Management of words in a string

aris · July 6, 2012, 5:52am

Hi All.

I’m trying to make a program in which you must enter a string and
calculate the number of words entered.

The problem is that you deal with whole words in a string, only handle
characters or letters.

As I can implement the above?

Thanks.

yankees26 · July 6, 2012, 8:49am

On Fri, Jul 6, 2012 at 5:52 AM, Joao S. [email protected] wrote:

Hi All.

I’m trying to make a program in which you must enter a string and
calculate the number of words entered.

The problem is that you deal with whole words in a string, only handle
characters or letters.

As I can implement the above?

You can use String#split method. You have to define very well what is
a word for you. For example, consider things like “one-way street” or
“it’s raining”, and also be careful with punctuation. A simplistic
approach could be just to use the default split behaviour, which
splits by the spaces:

s = “this has words. how many? let’s see”
[5] pry(main)> s.split
=> [“this”, “has”, “words.”, “how”, “many?”, “let’s”, “see”]
[6] pry(main)> s.split.size
=> 7

You can pass a regular expression to the split method to tune how you
split.

Jesus.

yankees26 · July 6, 2012, 10:06am

Hi,

Joao S. wrote in post #1067618:

As I can implement the above?

For large text you may use String#scan, which has the advantage of not
collecting all words in an array like String#split does:

input_text = ‘This is a sentence.’
word_count = input_text.strip.scan(/\s+/).size + 1

But like Jesus already said, this simple approach will not always work.
If the “words” in your text may contain whitespace, then looking for
whitespace will obviously fail. You’ll have to use a dictionary in this
case. This would also cover errors (missing or superfluous whitespace).

yankees26 · July 6, 2012, 11:50am

On Fri, Jul 6, 2012 at 10:06 AM, Jan E. [email protected] wrote:

Hi,

Joao S. wrote in post #1067618:

As I can implement the above?

For large text you may use String#scan, which has the advantage of not
collecting all words in an array like String#split does:

word_count = 0
input_text.scan(/\w+/){ word_count += 1}

input_text = ‘This is a sentence.’
word_count = input_text.strip.scan(/\s+/).size + 1

I don’t think this usage of #scan is a good approach, because it will
yield totally wrong results:

irb(main):002:0> input_text = ‘. : & #’
=> “. : & #”
irb(main):003:0> input_text.strip.scan(/\s+/).size + 1
=> 4

Whereas positive matching sequences of word characters is much closer
to the reality:

irb(main):004:0> input_text.scan(/\w+/).size
=> 0

But like Jesus already said, this simple approach will not always work.
If the “words” in your text may contain whitespace, then looking for
whitespace will obviously fail.
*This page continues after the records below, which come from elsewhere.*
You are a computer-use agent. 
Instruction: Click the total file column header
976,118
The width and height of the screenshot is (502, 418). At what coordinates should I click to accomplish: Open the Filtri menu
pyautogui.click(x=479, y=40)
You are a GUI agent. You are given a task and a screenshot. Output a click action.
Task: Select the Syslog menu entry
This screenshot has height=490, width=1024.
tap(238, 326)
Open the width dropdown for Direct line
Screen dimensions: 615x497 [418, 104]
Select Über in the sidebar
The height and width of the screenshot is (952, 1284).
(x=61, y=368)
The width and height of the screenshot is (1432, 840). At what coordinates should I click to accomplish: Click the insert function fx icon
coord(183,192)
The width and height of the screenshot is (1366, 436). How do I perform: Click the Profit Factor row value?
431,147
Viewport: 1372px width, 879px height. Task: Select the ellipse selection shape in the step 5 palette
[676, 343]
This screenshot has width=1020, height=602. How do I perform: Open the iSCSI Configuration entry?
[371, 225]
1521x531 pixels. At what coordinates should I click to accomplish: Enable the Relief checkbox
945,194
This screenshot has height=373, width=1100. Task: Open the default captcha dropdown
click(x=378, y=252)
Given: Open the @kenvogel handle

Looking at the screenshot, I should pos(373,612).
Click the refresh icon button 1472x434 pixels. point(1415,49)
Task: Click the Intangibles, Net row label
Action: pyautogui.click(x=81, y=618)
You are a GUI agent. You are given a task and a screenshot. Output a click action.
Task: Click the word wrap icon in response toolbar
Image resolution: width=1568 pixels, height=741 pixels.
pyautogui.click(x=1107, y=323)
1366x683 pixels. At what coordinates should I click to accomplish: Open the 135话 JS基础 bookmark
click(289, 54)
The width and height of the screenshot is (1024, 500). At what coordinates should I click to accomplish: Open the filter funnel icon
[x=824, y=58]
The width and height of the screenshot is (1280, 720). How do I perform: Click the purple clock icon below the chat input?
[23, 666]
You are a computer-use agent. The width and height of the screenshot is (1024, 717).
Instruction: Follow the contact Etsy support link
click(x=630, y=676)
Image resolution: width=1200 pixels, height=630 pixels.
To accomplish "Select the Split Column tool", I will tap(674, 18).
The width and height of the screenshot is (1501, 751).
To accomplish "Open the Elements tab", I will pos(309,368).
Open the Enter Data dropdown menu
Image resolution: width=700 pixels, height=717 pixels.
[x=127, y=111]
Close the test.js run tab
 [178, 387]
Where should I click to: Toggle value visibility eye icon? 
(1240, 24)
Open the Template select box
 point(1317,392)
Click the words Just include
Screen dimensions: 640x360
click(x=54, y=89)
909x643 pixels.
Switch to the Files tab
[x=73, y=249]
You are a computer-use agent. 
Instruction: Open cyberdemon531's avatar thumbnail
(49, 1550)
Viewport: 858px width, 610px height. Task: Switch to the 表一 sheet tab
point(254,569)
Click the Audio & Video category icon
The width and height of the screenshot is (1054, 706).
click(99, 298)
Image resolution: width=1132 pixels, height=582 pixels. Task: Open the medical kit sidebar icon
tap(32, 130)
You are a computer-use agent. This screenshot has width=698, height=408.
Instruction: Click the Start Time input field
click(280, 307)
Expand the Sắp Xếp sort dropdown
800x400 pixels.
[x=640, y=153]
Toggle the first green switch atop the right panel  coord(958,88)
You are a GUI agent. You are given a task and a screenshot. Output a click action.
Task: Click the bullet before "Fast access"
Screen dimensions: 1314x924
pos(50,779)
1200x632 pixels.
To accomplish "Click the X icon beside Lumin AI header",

You’ll have to use a dictionary in this
case. This would also cover errors (missing or superfluous whitespace).

It’s crucial to clarify the definition of “word”, I agree.

Kind regards

robert

yankees26 · July 6, 2012, 7:50pm

“Jesús Gabriel y Galán” [email protected] wrote in post
#1067632:

You can use String#split method. You have to define very well what is
a word for you. For example, consider things like “one-way street” or
“it’s raining”, and also be careful with punctuation. A simplistic
approach could be just to use the default split behaviour, which
splits by the spaces:

s = “this has words. how many? let’s see”
[5] pry(main)> s.split
=> [“this”, “has”, “words.”, “how”, “many?”, “let’s”, “see”]
[6] pry(main)> s.split.size
=> 7

You can pass a regular expression to the split method to tune how you
split.

Jesus.

and in case you want to count the words that begin with a particular
letter (for example “a”).

##############################################
ct=0

print "Enter a string: "
str=gets.chomp.to_s

puts “Word ==> #{str.split}”

if str.chr == “a”
ct=ct+1
end

puts “Number of words that start with a: #{ct}”

#################################################

yankees26 · July 6, 2012, 9:31pm

str.scan(/a\w+/).size

yankees26 · July 7, 2012, 8:15am

yeah sorry i was dump.

str = “bag of bananas and one apple”
str.scan(/\Wa\w+/).size
=> 2

yankees26 · July 7, 2012, 9:41am

Still wrong, sorry Hans

str = “apple and banana”
str.scan(/\Wa\w+/).size
=> 1

A correct regex would be (I hope I don’t get it wrong now) /\ba\B/.

– Matma R.

yankees26 · July 6, 2012, 11:47pm

Hans M. wrote in post #1067740:

str.scan(/a\w+/).size

Clearly wrong.

str = “bag of bananas”
str.scan(/a\w+/).size
=> 2

yankees26 · July 7, 2012, 12:59pm

Hans M. wrote in post #1067783:

hm still wrong, the best thing i could do is this:

Try \ba\w*

(\b = word boundary)

yankees26 · July 7, 2012, 10:54am

hm still wrong, the best thing i could do is this:

str = “a bag of bananas and one apple”
str.scan(Regexp.union(/^a\w*/,/\Wa\w*/))
=> [“a”, " and", " apple"]